Ryan, calling the state’s death penalty system “arbitrary and capricious, and therefore immoral,” commuted the death sentences of 167 inmates, including four women, over the weekend. It marked the broadest attack on the death penalty in the United States in decades.

Ryan’s decision came two days before he leaves office. He had placed a moratorium on the death penalty in 2000 after 13 death row inmates were exonerated.

The archdiocese’s statement said: “The death of the murderer cannot bring back the one who has been killed, nor does revenge help to heal the hole in the heart of the grieving loved ones. We pray that Governor Ryan’s granting of clemency will lead to healing.”

It continued: “The Catholic Church opposes capital punishment in all Illinois cases, and we urge Governor-elect Blagojevich to continue the moratorium.”

“The Holy Father and the teaching of the Catholic Church are sympathetic to the pain, loss and suffering of murder victim families,” it said, but then added: “The Holy Father has stated, ‘The dignity of human life must never be taken away, even in the case of someone who has done great evil. Modern society has the means of protecting itself without denying criminals the chance to reform.'”

Meanwhile, the head of Europe’s premier human rights group praised the decision to commute the death sentences.

“I congratulate George Ryan on his courage and his conviction,” said Walter Schwimmer, the secretary-general of the Council of Europe, the Associated Press reported. “On making this decision, he proves a shared commitment and belief with the Council of Europe, that the death penalty has no place in a civilized society.”
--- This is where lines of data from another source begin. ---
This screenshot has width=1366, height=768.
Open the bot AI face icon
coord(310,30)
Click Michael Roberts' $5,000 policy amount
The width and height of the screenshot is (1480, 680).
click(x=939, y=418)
AP also reported that Mexican President Vicente Fox’s office said the leader called Governor Ryan to thank him for commuting the death sentences of the condemned inmates, including three Mexicans.

The Chicago Tribune said that Ryan responded to critics, whose ranks include Governor-elect Rod Blagojevich, who called the decision a mistake.
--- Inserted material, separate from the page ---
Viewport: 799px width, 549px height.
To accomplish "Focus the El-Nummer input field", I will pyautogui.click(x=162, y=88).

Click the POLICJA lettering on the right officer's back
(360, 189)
“Prosecutors in Illinois have the ultimate commutation power, a power that is exercised every day,” Ryan said. “They decide who will be subject to the death penalty, who will get a plea deal or even who may get a complete pass on prosecution. By what objective standards do they make these decisions? We do not know, they are not public.”

The death penalty was meted out differently, Ryan said, depending on where people lived in Illinois, who their prosecutor was, who their defense lawyer was, how poor they were and what race they were, the Tribune said.